Melt the butter in a frying pan and bake the stuffed eggs, first with the stuffing on the bottom. Turn them over after two minutes and fry for another couple of minutes. Arrange the eggs in a casserole. Whisk the raw egg/honey-sauce and pour them over the stuffed eggs. Bake ten to fifteen minutes in the oven until the mixture has set..
To serve
Warm or at room temperature, as first course of a medieval meal, or as lunch or snack in a modern menu. This dish is not specifically meant for Lent, but it could be eaten during that period.
Ingredients
All descriptions of ingredients
Burnet
Tanacetum balsamita, a perennial originating from the Caucasus. The plant was mainly used in medicine: against worms, for aiding menstruation and labour. It is an easy garden plant. The Romans used costmary occasionally also in culinary recipes, and later it was used in salads and stuffings. The leaves have a bitter, minty taste and spreads an odour that not everyone likes. It was also used to bookmark pages in the binle, hence the name bible leaf. A nice addition to your herb garden.
Curly mint
This is simply a variation of Mentha spicata (spearmint), but with curly leaves (Mentha spicata var. crispa). There are many kinds of mint, like peppermint, a hybrid from spearmint and water mint (Mentha aquatica).
If you plan to have mint in your garden, you must be watchful: it spreads throughout the border and in my garden it even tried to cross the path. For use as kitchen herb, take care to remove the flower buds, because once in bloom the leaves lose a lot of their fragrance. On the other hand, flowering mint is attractive for butterflies and bees.
Sage
A decorative perennial evergreen, Salvia officinalis.

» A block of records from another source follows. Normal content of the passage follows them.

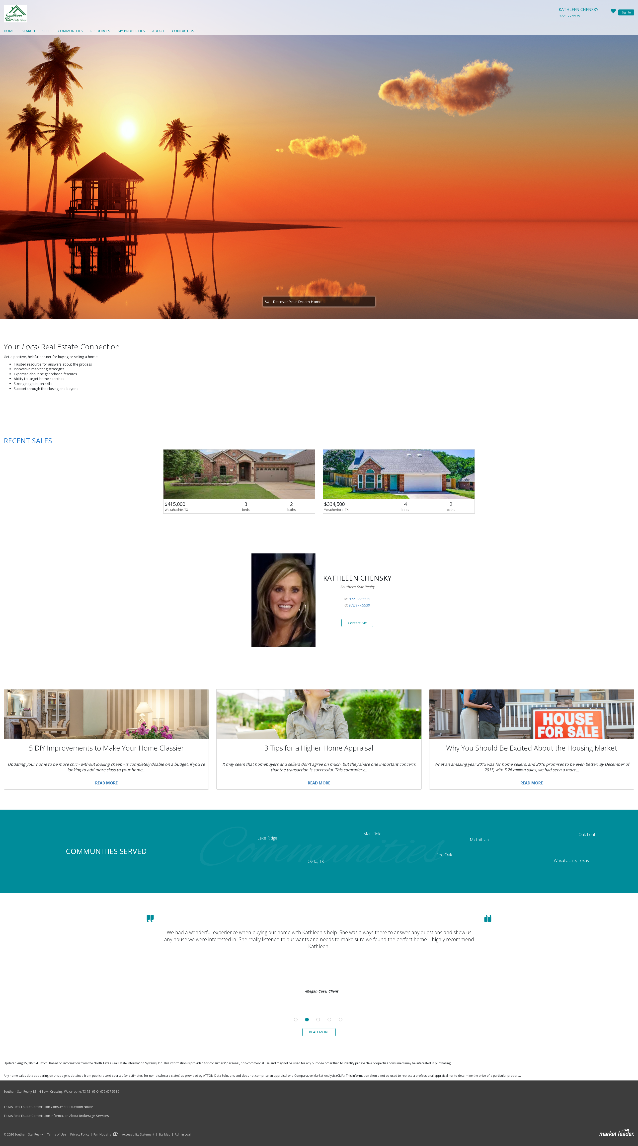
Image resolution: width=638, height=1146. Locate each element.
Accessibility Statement (138, 1135)
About (158, 30)
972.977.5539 (569, 15)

If you have the use of a garden, be sure to plant one! You can pick the leaves all year round. Classical combinations are with chicken livers, with onions as a stuffing for pork, and in several egg dishes. Be careful, the taste can become overbearing. Originally sage was used as a medicine (as the Latin name shows), but by the Late Middle Ages sage also became an ingredient in recipes for food.
Bibliography
The editions below were used by me. Links refer to available editions.
- Trude Ehlert, Das Kochbuch des Mittelalters: Rezepte aus alter Zeit, eingeleitet, erläutert und ausprobiert (2000).
- Hans Wiswe, ‘Ein mittelniederdeutsches Kochbuch des 15. Jahrhunderts’. In: Braunschweigisches Jahrbuch 37 (1956), pp.19-55. (internetedition of the bare text).
- Hans Wiswe, ‘Nachlese zum ältesten mittelniederdeutschen Kochbuch’. In Braunschweigisches Jahrbuch 39 (1958), pp.103-121.